O prof. Magdalenie Żernickiej-Goetz z Cambridge University w Wielkiej Brytanii pisaliśmy w noworocznym numerze, umieszczając ją w galerii postaci, których działalność może w tym roku wzbudzić szczególne zainteresowanie na świecie („Pytania w zarodku”, POLITYKA 1). I nie pomyliliśmy się! Od kilkunastu dni o polskiej embriolożce mówią dziennikarze naukowi CNN, cytują ją międzynarodowe agencje prasowe, wyniki najnowszych badań jej zespołu komentują takie tytuły, jak „The Guardian”, „The Times”, „Independent”, „Daily Mail”. – Nie przeszkadza mi, że naszą pracą interesują się również tabloidy – komentuje ten rozgłos prof. Żernicka-Goetz. – Byle tylko nie przeinaczały faktów i nie dawały ludziom nadziei, których nie jesteśmy w stanie spełnić.

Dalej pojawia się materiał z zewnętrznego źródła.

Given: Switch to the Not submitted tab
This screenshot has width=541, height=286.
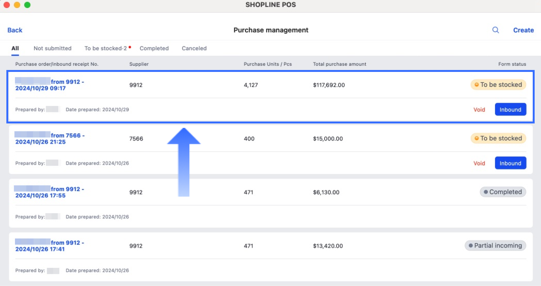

Tytuł z brytyjskiej bulwarówki „The Sun”: „Naukowcy stworzyli sztuczny mysi embrion. Wkrótce do poczęcia dzieci nie będą potrzebne plemniki ani kobiece jajeczka”. – To przykład braku odpowiedzialności – irytuje się polska uczona. Opublikowana w prestiżowym czasopiśmie naukowym „Science” praca jej zespołu dotyczy odkrycia, które rzeczywiście jest przełomem w embriologii. Ale skonstruowany po raz pierwszy z komórek macierzystych embrion ma pozwolić naukowcom lepiej poznać najwcześniejsze fazy rozwoju zarodka, nie chodzi tu wcale o obalenie dogmatu zapłodnienia i wykreowanie życia w sztuczny sposób.
Mówiąc kolokwialnie: dzieci z tego eksperymentu nie będzie! Nie miałoby to sensu ani nie ma takich możliwości.
– Stworzyliśmy bezpieczną technikę, która umożliwia tworzenie dużej liczby embrionów, na razie mysich, do badań laboratoryjnych.